Em 2015, Beatriz Segall entregou um texto dramático para o diretor Gustavo Barchilon. “Infelizmente, sou a única atriz que pode fazer este papel”, avisou. Tratava-se de Vera, senhora solitária e no fim da vida, que começa a refletir sobre dilemas existenciais após a visita inesperada do neto, de quem já não se lembrava.

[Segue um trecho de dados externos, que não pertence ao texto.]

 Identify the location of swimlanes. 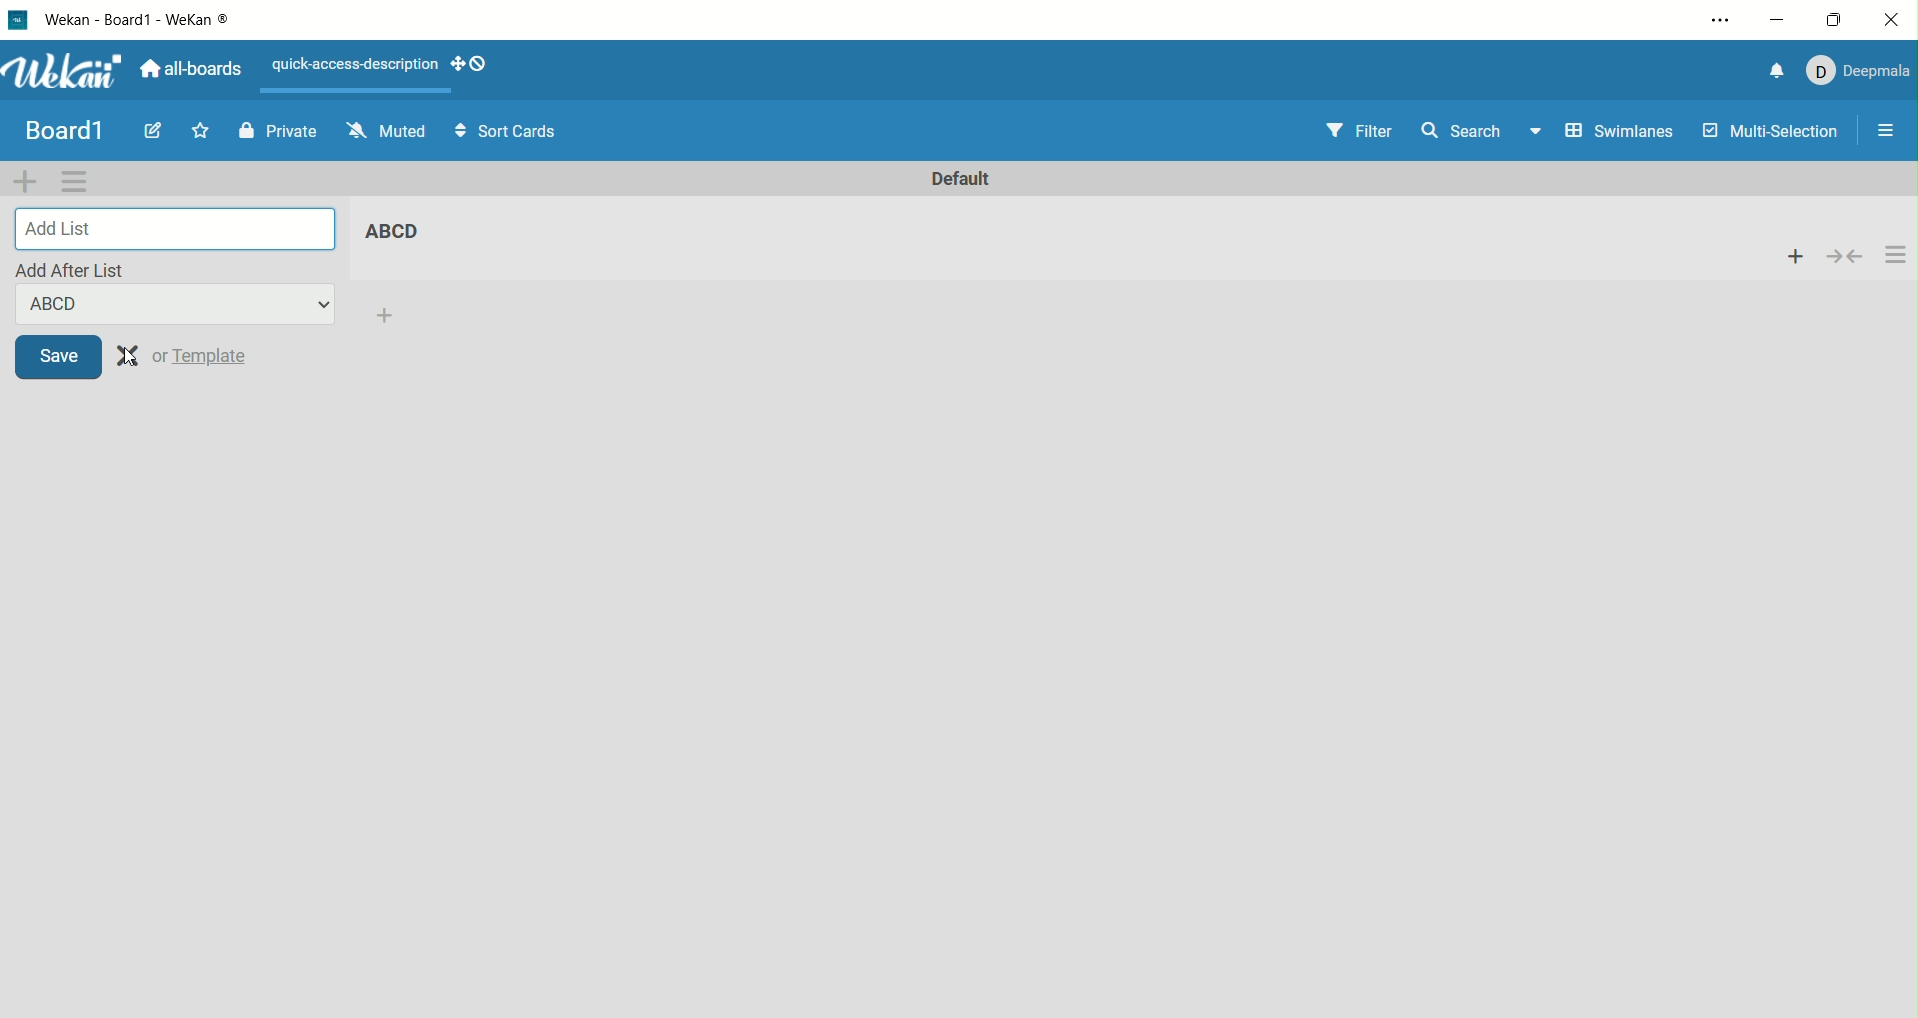
(1617, 134).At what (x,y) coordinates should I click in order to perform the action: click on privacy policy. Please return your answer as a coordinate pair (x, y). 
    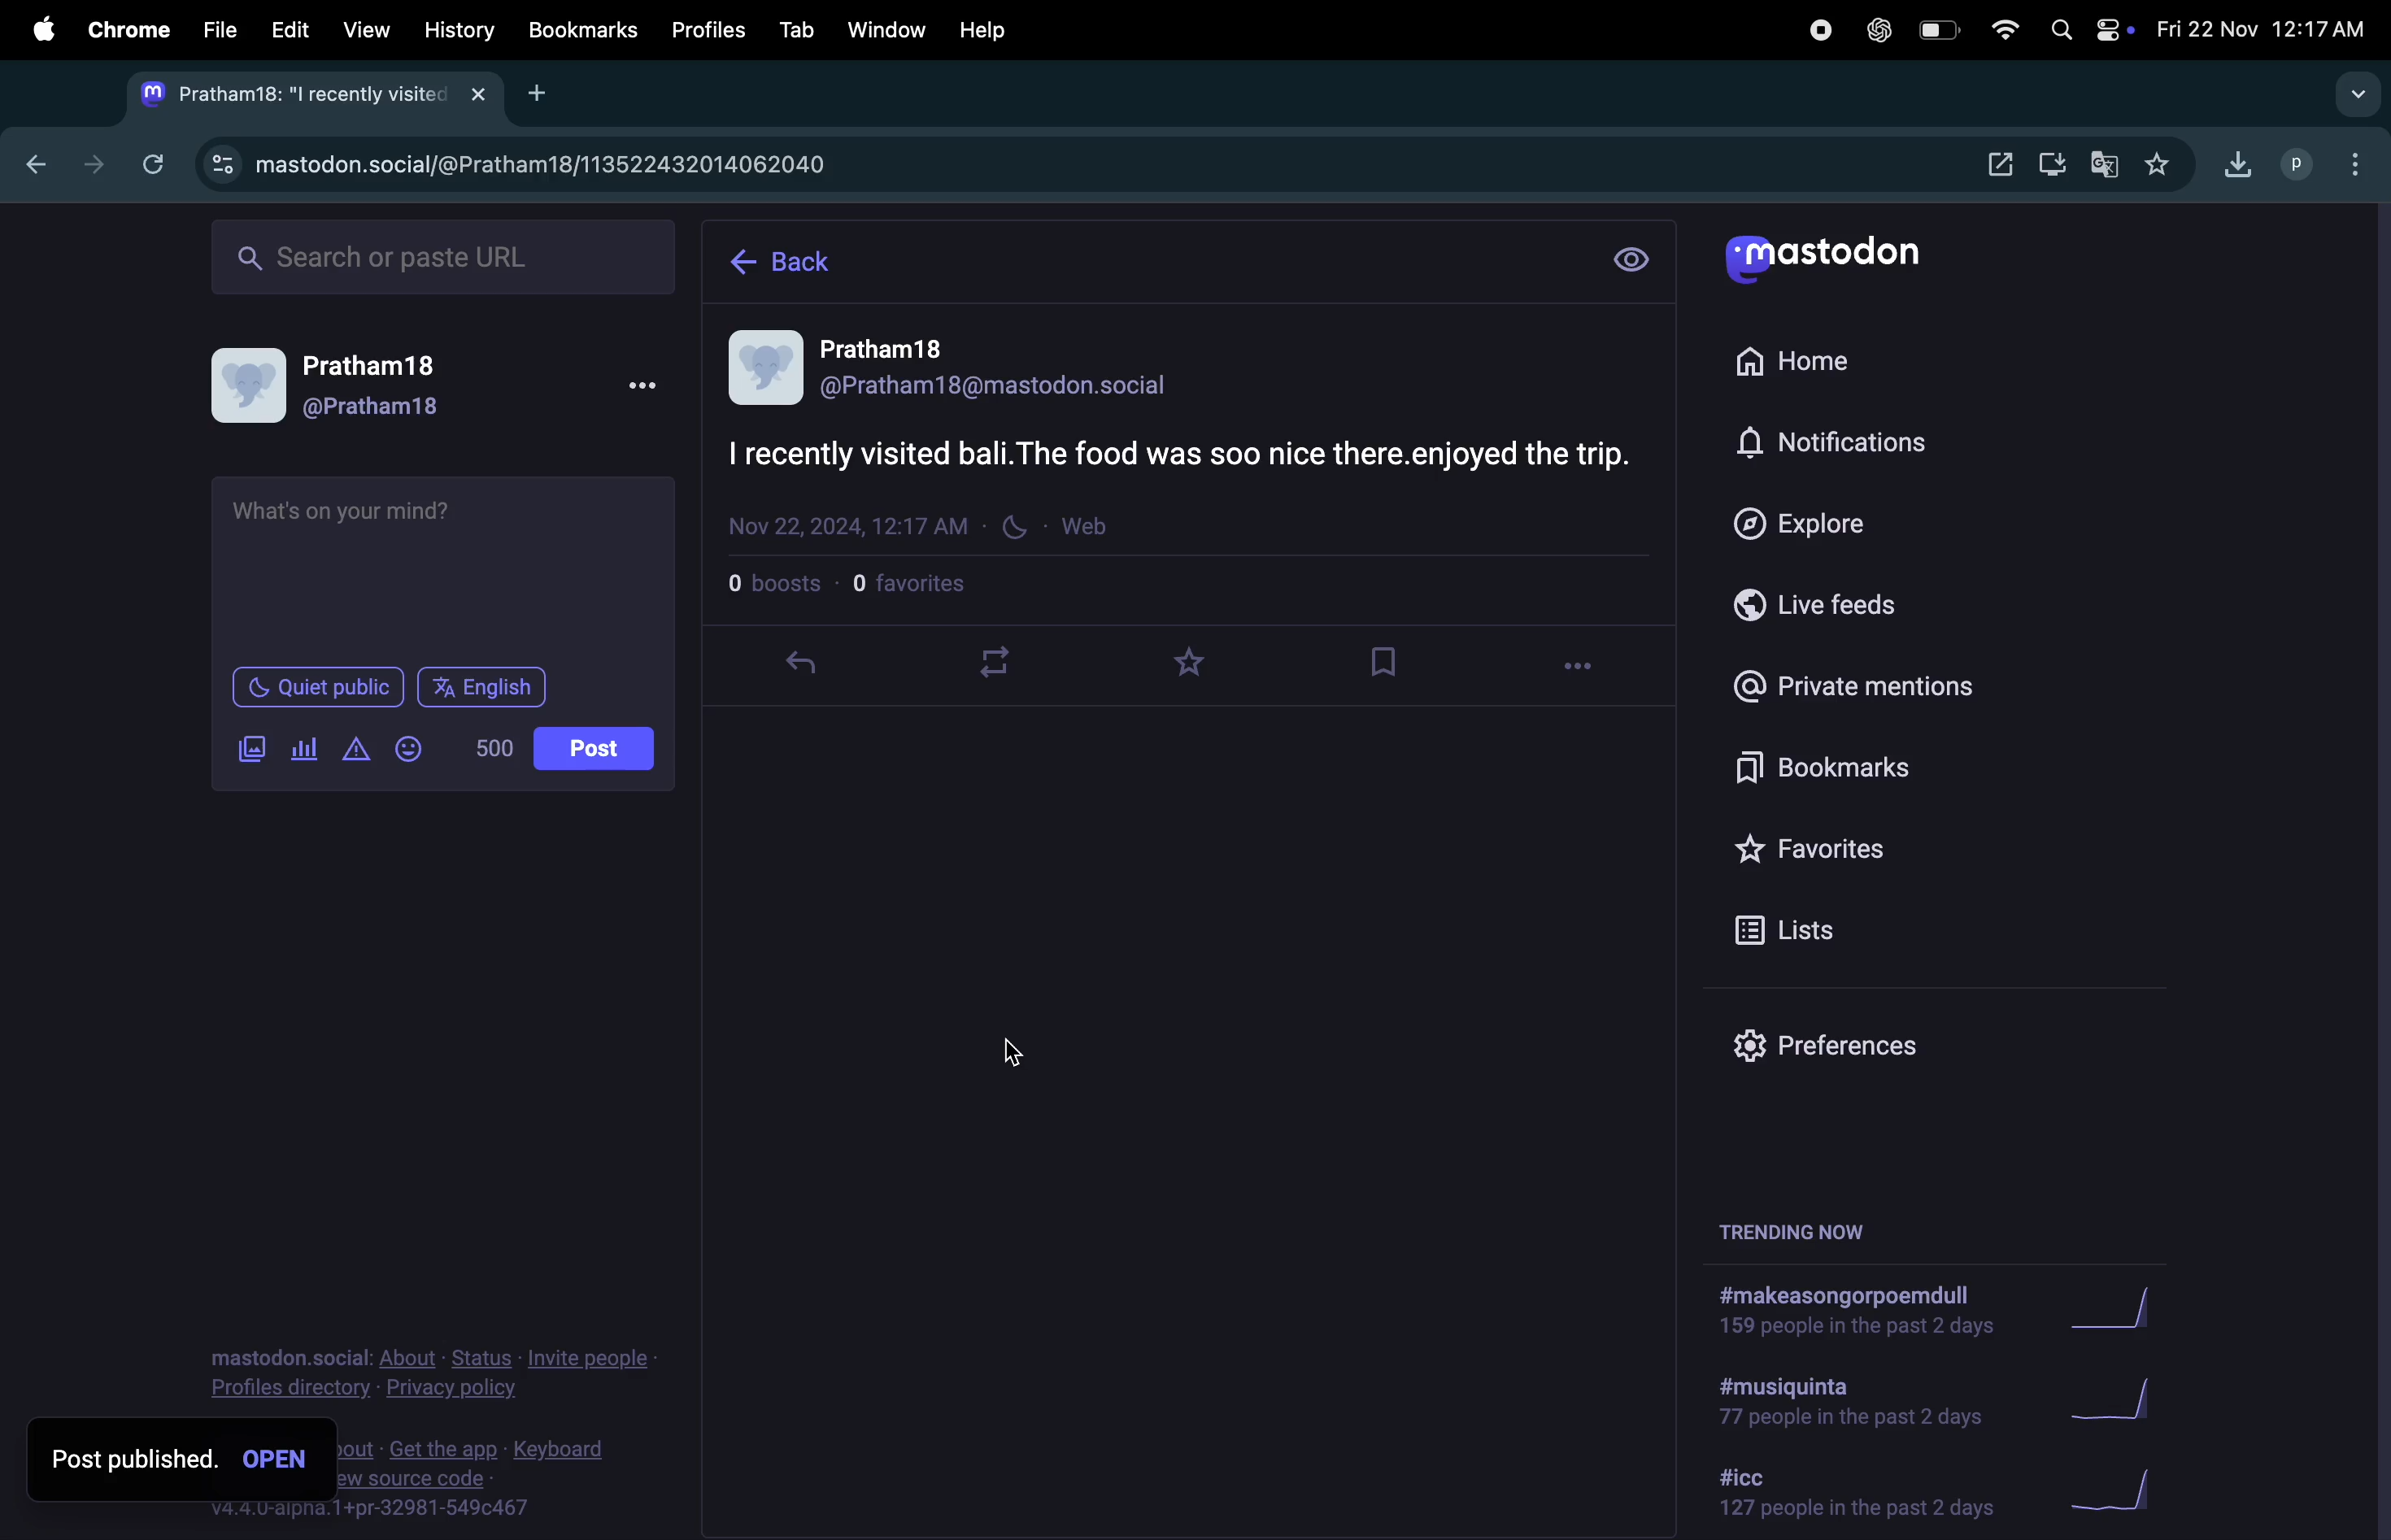
    Looking at the image, I should click on (419, 1377).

A peça era 4.000 miles, da americana Amy Herzog. Sucesso da Broadway e vencedora do Prêmio Pulitzer na categoria drama, a montagem chega neste fim de semana ao Palácio das Artes, em Belo Horizonte.
 
O título mudou para Ponto a ponto - 4.000 milhas. O texto tomou outro rumo depois da morte da atriz, em 2018. Barchilon enfrentou um impasse: queria montá-lo, mas quem faria o papel de Vera?. Até porque, Beatriz Segall já avisara que seria a “única” capaz de encarar a personagem. Entregá-la a outra seria traição...


Solução arriscada
 
A solução encontrada foi ousada, arriscada e um tanto quanto perigosa. O diretor escolheu um ator. E não um ator qualquer, mas Luiz Fernando Guimarães. Dividem o palco com ele Bruno Gissoni (Léo, neto de Vera) e Renata Ricci (como Rebeca e Amanda).


Detalhe: Barchilon e Luiz Fernando jamais haviam trabalhado juntos. O diretor conta que o nome de Luiz lhe veio naturalmente à mente porque o ator tem várias características de Beatriz Segall.


“Por mais que a Beatriz tivesse aquele semblante sério, ela era extremamente engraçada, irônica e debochada. Quando me apresentou o texto da Amy Herzog, ela me disse que as características e dilemas da personagem eram os mesmos que experimentava naquele momento”, relembra Barchilon.


De acordo com ele, por mais que não pareça, Luiz Fernando está se tornando um idoso - em novembro, completa 73 anos. E experimenta algumas das situações que Vera vivencia, como as falhas de memória.


Embora Ponto a ponto – 4.000 milhas seja um drama, há momentos cômicos. “A primeira cena é a Vera atendendo à porta sem dentadura. Uma coisa horrível!”, brinca o ator.


O texto aborda questões mais sérias à medida que a trama vai se desenrolando. Léo, por exemplo, é o contraponto interessante à avó, por ser jovem e aventureiro.


O cenário é o apartamento de Vera. O neto, que viaja de bicicleta pelo país, perdeu a comunicação com a família e deixa a avó embaraçada com sua inesperada visita. Primeiro, por não reconhecê-lo. Depois, por reencontrá-lo num momento difícil para ela.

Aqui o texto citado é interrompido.